Even though God, the Spirit of our heavenly Father, knows about all things, many a person has a need to hold a dialogue with Him, God. This is prayer, the personal concerns, the heart prayer. The person who is praying, prays into the very basis of his soul, to God in him. The prayer to within and the step-by-step fulfillment of the Ten Commandments of God through Moses and the teachings of Jesus of Nazareth help us to recognize our sinful aspects, to repent of them, clear them up and no longer commit them. Spiritual growth and spiritual maturity develop from the free, inner prayer, as well as a gain in life, freedom and harmony, and not lastly, the love for God and neighbor.
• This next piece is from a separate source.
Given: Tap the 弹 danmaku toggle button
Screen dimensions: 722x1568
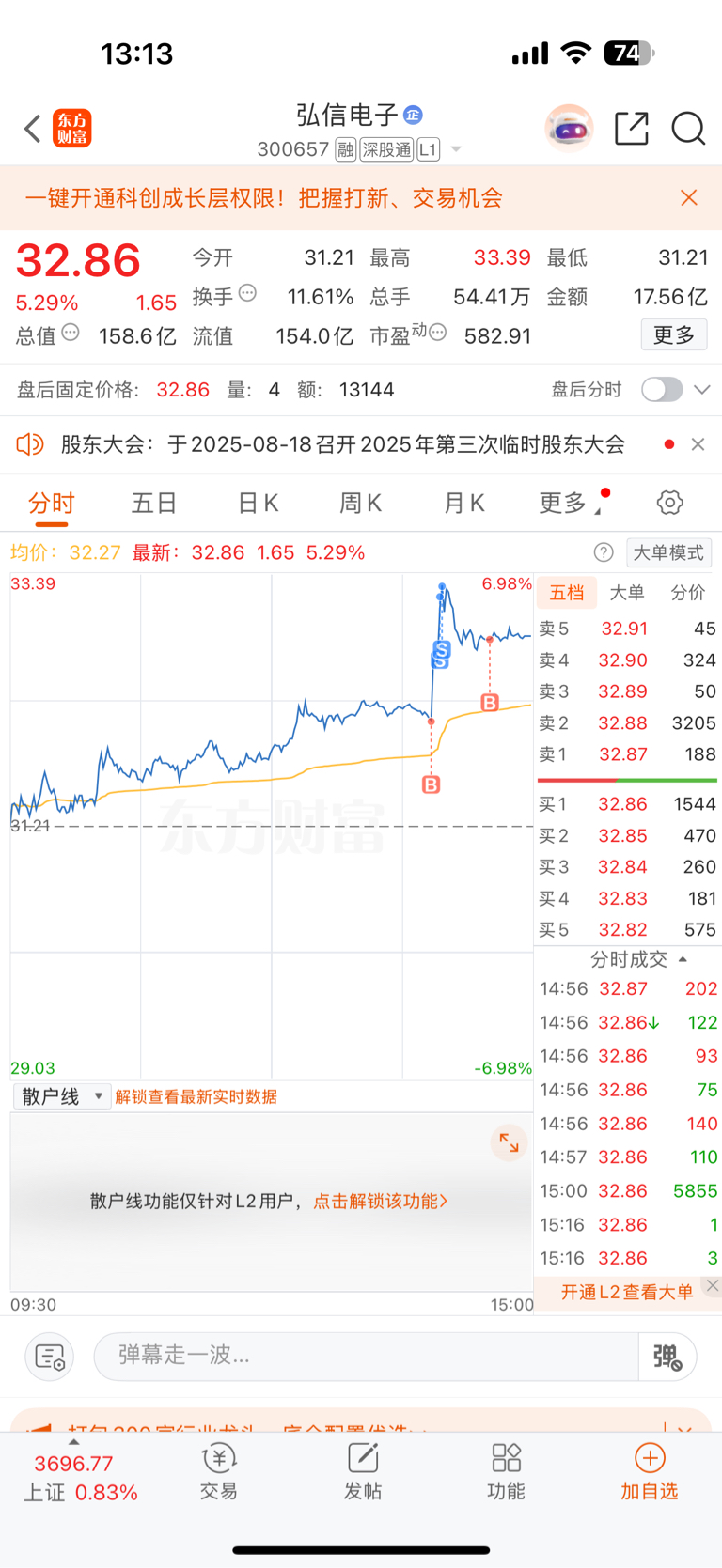Looking at the screenshot, I should pyautogui.click(x=667, y=1357).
This free inner path needs no priests and pastors, no so-called stone houses of God. Each one of us bears the Holy of Holies, which is God, in the very basis of our soul. Nature also helps us to attain independence from prayer litanists, pastors and priests. When we tend nature with love and care, it can be a garden of God that vivifies our senses with the Spirit of freedom. At every season, nature is the word of creation, the word of God. At every season, nature shows us how it flowers and matures and gives. Nature doesn’t make a fuss about this, because it knows that the Creator-power remains, because God is the life. Just as nature is embedded in the bosom of the mighty Creator-Spirit, in the life, so should we human beings also conduct ourselves.
The omnipresent Creator-word, the word of the Eternal is: I AM THE I AM – the life eternally.
If you like, immerse in the All-stream of life, which is in us, around us, above us and under us. It is the omnipresent life, God, the Free Spirit of our heavenly Father, whose children we are.
People in the following of Jesus of Nazareth wish their fellow people and themselves spiritual growth and spiritual maturity and the growing awareness that when two or three are gathered in the name of the Christ of God, the living Free Spirit is in the midst of them, in the midst of us.
In this awareness, brothers and sisters of the Free Spirit greet you.